March 11, 2024 at 11:37 PM, that's not correct. I asked for examples of Gardner being divisive. What you come back with was your opinion, of his opinion. No, I'm not in to kissing anyone's ass, but according to you, that's what I will have to do, to not be labeled divisive. Contrary to extremist, like you, it's possible to have a different opinion without being a divisive hater. Balance is the key to a satisfied life.
@3:18 -
1) point to me where I said you had to kiss a liberal’s ass to not be labeled a divider. You seem to have an issue with projecting your own hateful intent into everything you read. I think Daniel has similar issues as you do in this regard. Are you Daniel?
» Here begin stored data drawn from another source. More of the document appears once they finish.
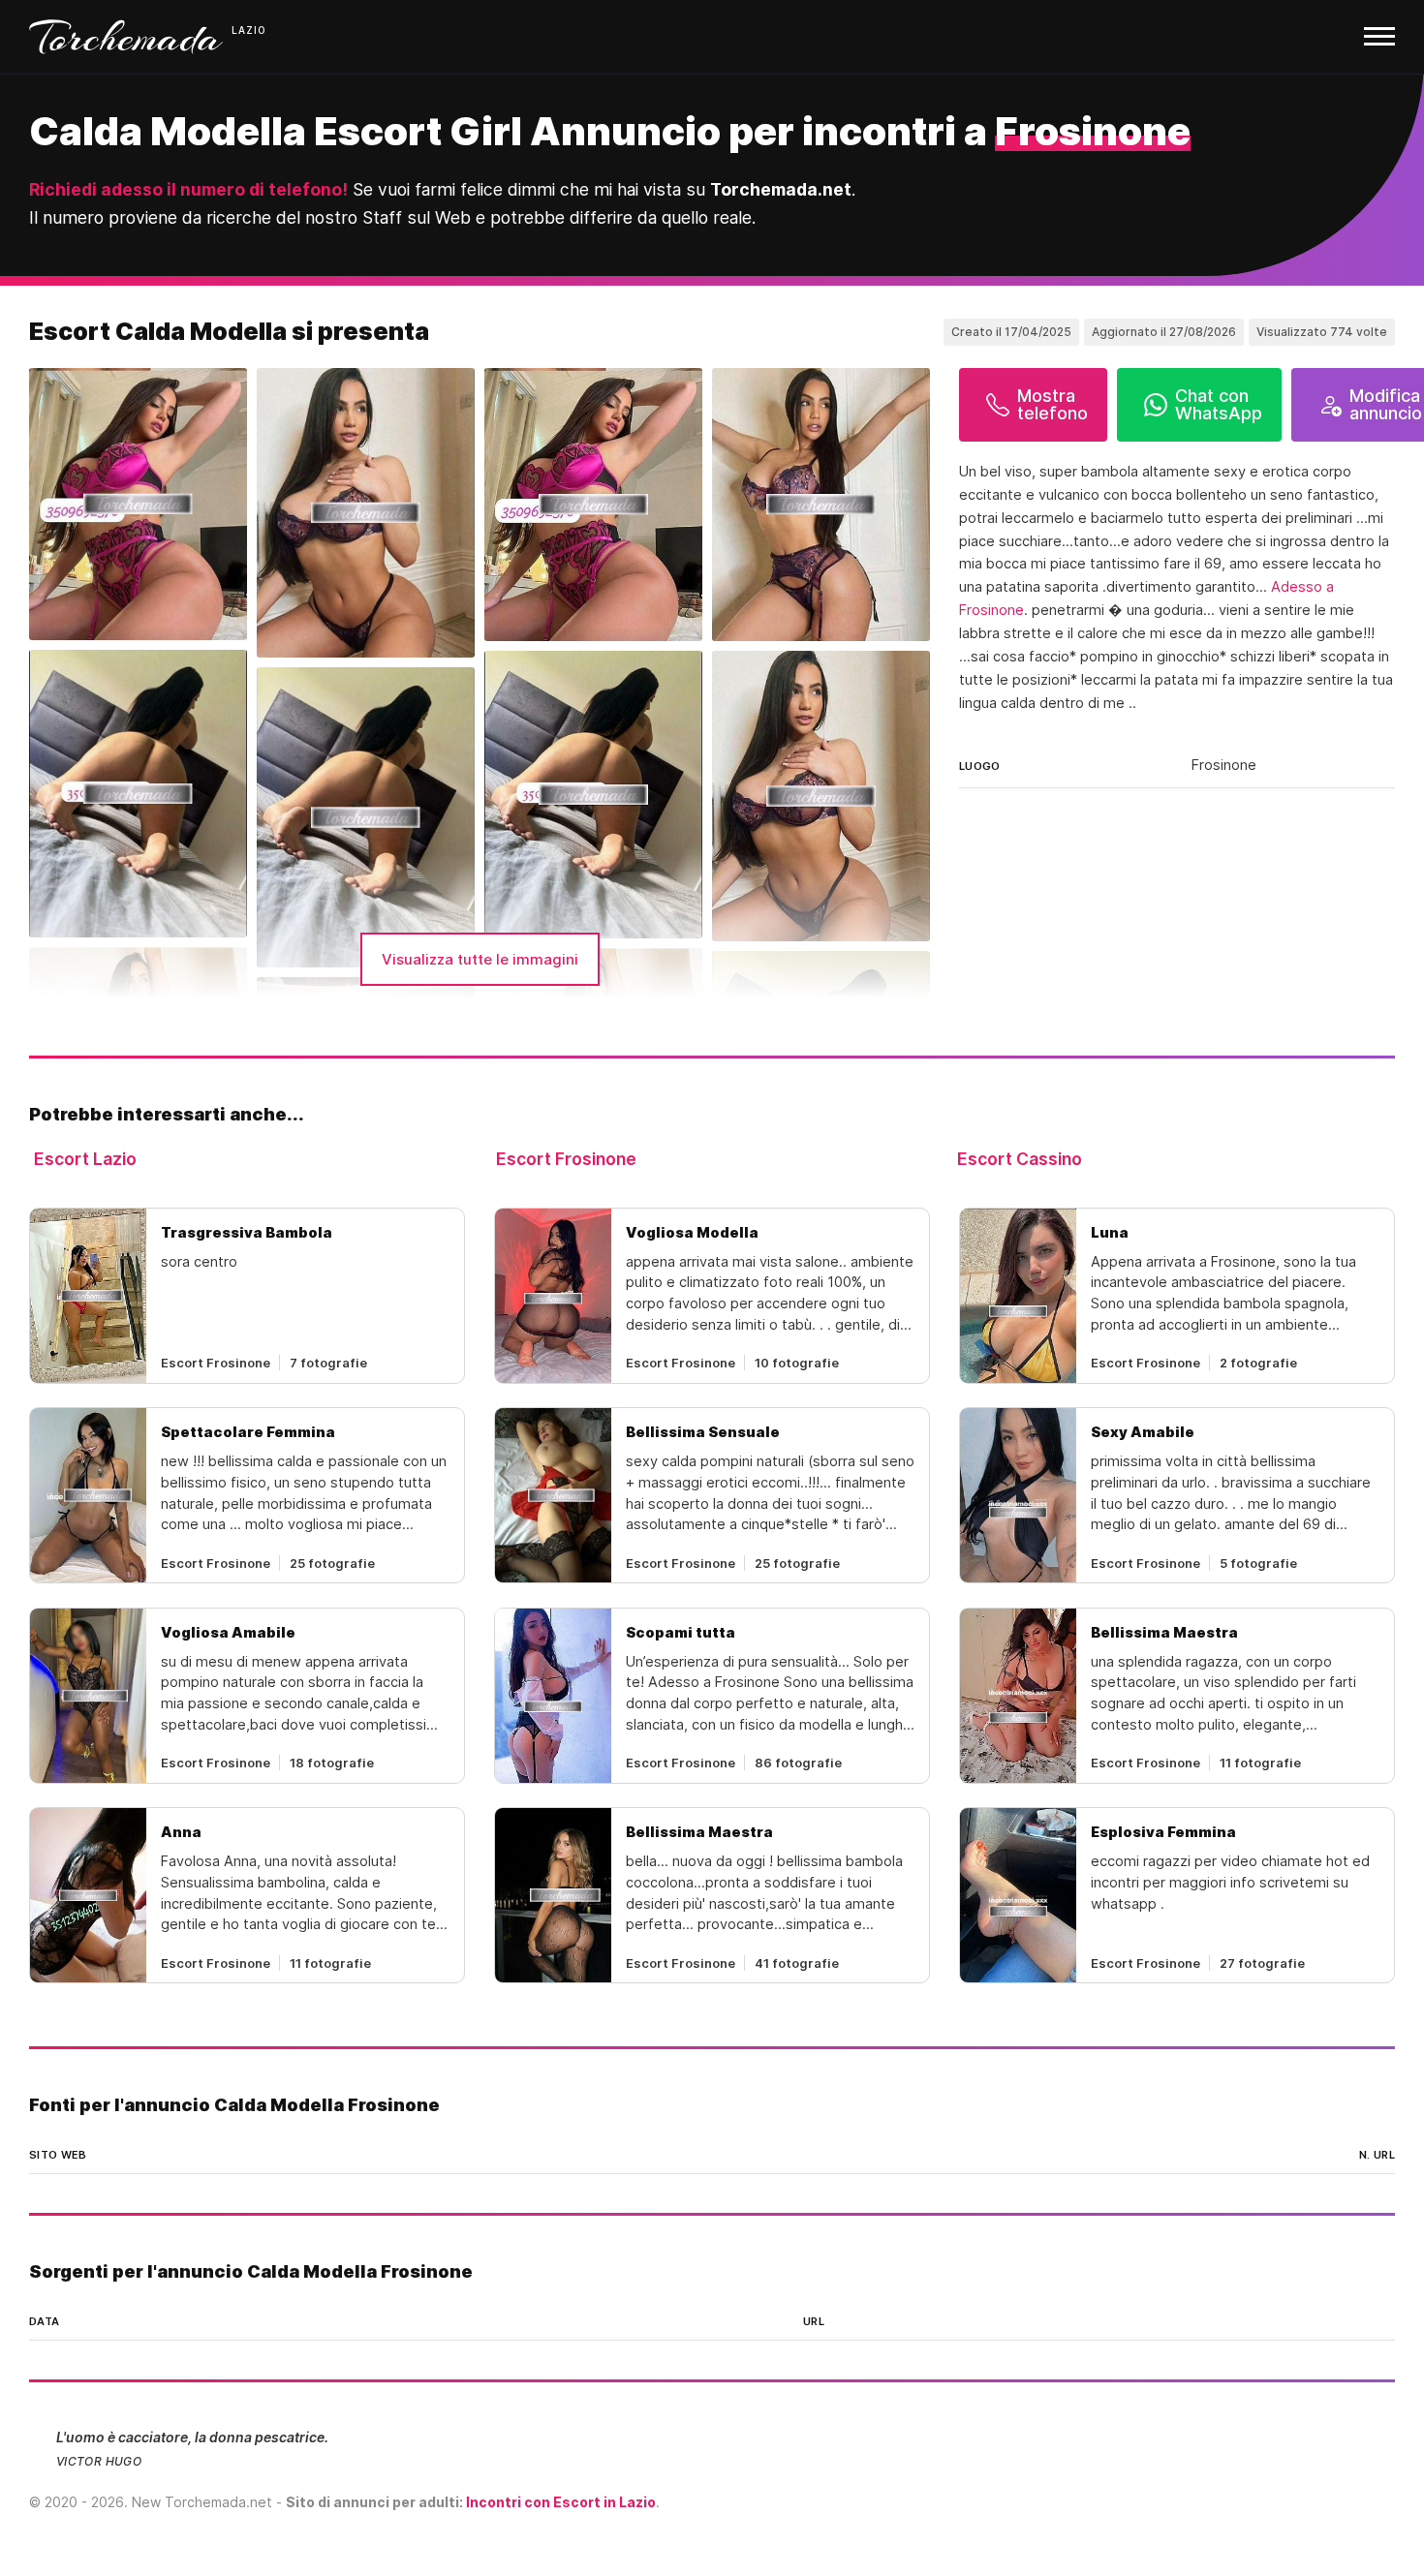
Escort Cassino (1019, 1159)
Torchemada (126, 36)
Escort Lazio (85, 1159)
2) you said I am an extremist, can you point to examples of why that is the case? You called the president Dark Brandon and asserted he was my hero, does that make you an extremist?
3) did you read any of Daniel’s posts on the topics I mentioned where he was divisive? There is a search bar at the top, just enter Daniel’s name and a topic and you can take a look for yourself.
March 13, 2024 at 9:03 AM, that's like your opinion, man.